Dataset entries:
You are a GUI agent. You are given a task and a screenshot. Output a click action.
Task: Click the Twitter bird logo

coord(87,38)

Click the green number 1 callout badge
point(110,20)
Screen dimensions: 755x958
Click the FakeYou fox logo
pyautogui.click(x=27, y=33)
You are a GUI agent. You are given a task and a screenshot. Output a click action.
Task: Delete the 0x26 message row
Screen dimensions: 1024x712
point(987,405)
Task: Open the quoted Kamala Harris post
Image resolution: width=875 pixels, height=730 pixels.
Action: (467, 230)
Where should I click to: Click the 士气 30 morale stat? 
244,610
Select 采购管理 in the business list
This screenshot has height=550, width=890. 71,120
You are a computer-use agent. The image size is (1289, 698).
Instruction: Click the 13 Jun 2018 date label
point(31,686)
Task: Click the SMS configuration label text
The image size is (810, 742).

> _WORK ITEM_: Please output exactly the lines from the one containing "Task: Click the SMS configuration label text" through the end of the records, both included.

> _TASK RESULT_:
Task: Click the SMS configuration label text
The image size is (810, 742).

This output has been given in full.